Records from a data collection
= Beginning of Section =

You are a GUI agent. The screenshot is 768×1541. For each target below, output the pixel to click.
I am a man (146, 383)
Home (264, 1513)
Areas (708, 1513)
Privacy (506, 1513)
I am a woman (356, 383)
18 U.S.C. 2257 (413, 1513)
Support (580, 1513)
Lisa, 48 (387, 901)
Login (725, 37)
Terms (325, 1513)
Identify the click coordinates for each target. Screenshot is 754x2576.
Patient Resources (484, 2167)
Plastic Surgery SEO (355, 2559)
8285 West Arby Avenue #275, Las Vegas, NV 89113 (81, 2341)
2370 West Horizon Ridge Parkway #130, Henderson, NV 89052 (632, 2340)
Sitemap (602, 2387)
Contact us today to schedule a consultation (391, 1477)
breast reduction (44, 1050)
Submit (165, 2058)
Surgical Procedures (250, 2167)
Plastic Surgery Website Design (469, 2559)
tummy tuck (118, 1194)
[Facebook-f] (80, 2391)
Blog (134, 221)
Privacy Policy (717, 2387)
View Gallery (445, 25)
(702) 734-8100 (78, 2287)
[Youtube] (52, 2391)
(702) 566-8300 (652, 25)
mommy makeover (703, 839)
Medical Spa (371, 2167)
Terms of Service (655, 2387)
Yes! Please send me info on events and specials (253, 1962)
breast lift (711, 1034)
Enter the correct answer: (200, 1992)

= End of Section =

### Task directions
Repeat all the entries above without altering anything.

### Solved problem
You are a GUI agent. The screenshot is 768×1541. For each target below, output the pixel to click.
I am a man (146, 383)
Home (264, 1513)
Areas (708, 1513)
Privacy (506, 1513)
I am a woman (356, 383)
18 U.S.C. 2257 (413, 1513)
Support (580, 1513)
Lisa, 48 (387, 901)
Login (725, 37)
Terms (325, 1513)
Identify the click coordinates for each target. Screenshot is 754x2576.
Patient Resources (484, 2167)
Plastic Surgery SEO (355, 2559)
8285 West Arby Avenue #275, Las Vegas, NV 89113 (81, 2341)
2370 West Horizon Ridge Parkway #130, Henderson, NV 89052 (632, 2340)
Sitemap (602, 2387)
Contact us today to schedule a consultation (391, 1477)
breast reduction (44, 1050)
Submit (165, 2058)
Surgical Procedures (250, 2167)
Plastic Surgery Website Design (469, 2559)
tummy tuck (118, 1194)
[Facebook-f] (80, 2391)
Blog (134, 221)
Privacy Policy (717, 2387)
View Gallery (445, 25)
(702) 734-8100 (78, 2287)
[Youtube] (52, 2391)
(702) 566-8300 (652, 25)
mommy makeover (703, 839)
Medical Spa (371, 2167)
Terms of Service (655, 2387)
Yes! Please send me info on events and specials (253, 1962)
breast lift (711, 1034)
Enter the correct answer: (200, 1992)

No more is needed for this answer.